John Edwards, the Information Commissioner, has opened an investigation into concerns that the Ministry of Justice (MoJ) itself was unlawfully processing barristers' personal data.
Lawyers from Mishcon de Reya, acting pro bono for the Criminal Bar Association (CBA), wrote to the Commissioner in July to invite him to investigate. This followed initial reports indicating that court staff had been asked to report the names of barristers who do not attend court owing to the ongoing barristers’ action.
The MoJ denied that Deputy Prime Minister and Justice Secretary Dominic Raab or the MoJ itself requested the names of any barristers. However, information subsequently disclosed to the CBA and shared with the Commissioner shows that – whether or not he requested actual names be given to him personally – Mr Raab did direct the collection in the first place.

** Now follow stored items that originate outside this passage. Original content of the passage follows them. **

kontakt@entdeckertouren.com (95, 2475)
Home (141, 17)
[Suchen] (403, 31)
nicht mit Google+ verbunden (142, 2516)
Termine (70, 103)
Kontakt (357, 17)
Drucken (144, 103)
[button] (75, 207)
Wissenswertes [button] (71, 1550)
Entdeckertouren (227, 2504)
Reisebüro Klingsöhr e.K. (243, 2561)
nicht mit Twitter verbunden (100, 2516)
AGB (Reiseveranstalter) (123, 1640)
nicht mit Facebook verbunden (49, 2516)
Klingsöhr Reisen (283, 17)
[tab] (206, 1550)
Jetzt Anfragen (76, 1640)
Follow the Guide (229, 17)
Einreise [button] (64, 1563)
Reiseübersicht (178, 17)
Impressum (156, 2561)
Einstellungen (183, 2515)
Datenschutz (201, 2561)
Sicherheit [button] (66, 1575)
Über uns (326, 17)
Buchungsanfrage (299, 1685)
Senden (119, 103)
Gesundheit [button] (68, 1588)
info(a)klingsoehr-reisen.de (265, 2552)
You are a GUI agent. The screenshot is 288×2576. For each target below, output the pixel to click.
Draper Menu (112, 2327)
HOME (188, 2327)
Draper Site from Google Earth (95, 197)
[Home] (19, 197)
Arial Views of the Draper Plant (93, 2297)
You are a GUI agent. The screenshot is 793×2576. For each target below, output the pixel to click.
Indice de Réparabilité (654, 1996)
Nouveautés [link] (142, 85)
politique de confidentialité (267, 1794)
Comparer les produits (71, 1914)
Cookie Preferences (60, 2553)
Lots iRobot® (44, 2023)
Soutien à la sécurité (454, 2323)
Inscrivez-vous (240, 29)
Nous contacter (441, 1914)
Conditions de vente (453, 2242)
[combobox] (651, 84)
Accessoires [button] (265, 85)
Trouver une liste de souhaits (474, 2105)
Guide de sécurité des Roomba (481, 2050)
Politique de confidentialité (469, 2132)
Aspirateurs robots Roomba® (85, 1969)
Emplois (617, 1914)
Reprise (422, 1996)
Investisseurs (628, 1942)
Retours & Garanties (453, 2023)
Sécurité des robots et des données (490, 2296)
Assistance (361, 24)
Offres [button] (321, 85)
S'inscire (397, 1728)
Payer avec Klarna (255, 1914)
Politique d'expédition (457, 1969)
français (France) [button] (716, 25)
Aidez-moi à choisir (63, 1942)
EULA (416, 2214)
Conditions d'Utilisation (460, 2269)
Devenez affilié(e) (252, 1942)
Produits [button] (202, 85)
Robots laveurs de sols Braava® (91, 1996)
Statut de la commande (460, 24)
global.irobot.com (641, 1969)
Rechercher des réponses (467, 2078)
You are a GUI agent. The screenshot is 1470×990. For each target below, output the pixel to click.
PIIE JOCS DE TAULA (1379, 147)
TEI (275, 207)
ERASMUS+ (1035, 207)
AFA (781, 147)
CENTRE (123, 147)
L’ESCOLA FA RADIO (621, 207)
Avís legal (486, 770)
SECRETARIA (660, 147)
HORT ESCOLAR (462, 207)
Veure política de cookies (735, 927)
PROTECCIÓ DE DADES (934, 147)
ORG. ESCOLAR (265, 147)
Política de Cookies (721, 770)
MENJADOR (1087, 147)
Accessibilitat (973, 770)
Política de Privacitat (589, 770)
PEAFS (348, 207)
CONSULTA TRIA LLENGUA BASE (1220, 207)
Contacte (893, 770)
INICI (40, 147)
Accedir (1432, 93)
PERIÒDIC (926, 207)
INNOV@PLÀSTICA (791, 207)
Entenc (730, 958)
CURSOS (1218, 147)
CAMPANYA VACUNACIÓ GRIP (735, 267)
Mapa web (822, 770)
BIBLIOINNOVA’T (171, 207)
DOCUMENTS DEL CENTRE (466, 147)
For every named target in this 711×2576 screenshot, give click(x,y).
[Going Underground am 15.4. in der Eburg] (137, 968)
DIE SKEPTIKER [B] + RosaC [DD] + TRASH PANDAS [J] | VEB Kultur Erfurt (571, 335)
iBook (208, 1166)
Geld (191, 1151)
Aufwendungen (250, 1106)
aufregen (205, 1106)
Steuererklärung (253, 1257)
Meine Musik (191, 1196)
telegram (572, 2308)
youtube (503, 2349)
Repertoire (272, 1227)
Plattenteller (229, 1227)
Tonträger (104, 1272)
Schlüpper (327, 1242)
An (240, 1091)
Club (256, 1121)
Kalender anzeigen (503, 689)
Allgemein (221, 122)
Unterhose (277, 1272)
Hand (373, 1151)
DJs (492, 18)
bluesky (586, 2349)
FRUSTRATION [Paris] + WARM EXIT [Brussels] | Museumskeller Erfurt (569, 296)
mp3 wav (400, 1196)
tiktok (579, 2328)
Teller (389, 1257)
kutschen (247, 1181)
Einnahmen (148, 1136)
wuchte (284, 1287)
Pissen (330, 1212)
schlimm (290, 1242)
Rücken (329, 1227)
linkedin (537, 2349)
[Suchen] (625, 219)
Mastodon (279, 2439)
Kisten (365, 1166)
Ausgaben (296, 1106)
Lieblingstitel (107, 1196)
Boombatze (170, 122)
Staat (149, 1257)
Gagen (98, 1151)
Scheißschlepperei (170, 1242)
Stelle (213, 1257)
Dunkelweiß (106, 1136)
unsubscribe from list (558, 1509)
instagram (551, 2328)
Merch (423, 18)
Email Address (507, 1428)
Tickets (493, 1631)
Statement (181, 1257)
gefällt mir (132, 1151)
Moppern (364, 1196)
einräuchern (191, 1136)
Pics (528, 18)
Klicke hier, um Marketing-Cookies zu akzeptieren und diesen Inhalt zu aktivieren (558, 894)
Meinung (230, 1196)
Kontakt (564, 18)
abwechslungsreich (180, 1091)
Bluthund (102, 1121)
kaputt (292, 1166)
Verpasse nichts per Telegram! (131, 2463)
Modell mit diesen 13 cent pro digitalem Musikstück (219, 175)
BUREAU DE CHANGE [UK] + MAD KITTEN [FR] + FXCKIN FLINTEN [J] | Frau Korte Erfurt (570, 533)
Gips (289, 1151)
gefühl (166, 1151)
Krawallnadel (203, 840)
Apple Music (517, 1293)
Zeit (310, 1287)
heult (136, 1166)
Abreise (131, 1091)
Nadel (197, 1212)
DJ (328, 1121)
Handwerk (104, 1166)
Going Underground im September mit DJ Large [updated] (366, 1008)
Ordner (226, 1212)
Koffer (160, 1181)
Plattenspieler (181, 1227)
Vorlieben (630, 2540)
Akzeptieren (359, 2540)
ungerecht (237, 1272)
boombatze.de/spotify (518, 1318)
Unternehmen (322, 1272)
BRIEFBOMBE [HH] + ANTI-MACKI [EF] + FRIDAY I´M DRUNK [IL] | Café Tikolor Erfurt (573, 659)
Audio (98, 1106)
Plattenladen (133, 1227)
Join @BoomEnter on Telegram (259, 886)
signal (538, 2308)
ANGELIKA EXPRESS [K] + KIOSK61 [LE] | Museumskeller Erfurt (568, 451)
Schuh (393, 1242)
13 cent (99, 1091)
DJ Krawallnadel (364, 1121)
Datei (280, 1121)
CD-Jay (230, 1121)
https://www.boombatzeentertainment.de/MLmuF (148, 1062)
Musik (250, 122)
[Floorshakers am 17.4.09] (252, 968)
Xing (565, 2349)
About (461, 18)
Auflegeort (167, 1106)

Internal court service emails state that the order to collect the data was "…a direct request from the Deputy Prime Minister with full knowledge of the downsides…". It is understood that despite this direction request, no names were ultimately directly shared with Mr Raab.
Should the complaint be upheld, there is a range of enforcement options open to the Commissioner, which include issuing reprimands or even civil monetary penalties, to a maximum of £17.5 million.
Kirsty Brimelow QC, Chair of the CBA, commented: “It would have been a better discharge of ministerial duties for the Deputy Prime Minister and Justice Secretary to meet with the CBA and resolve the ongoing barrister action. We are seeking to prevent the complete collapse of the criminal justice system – the door remains open.”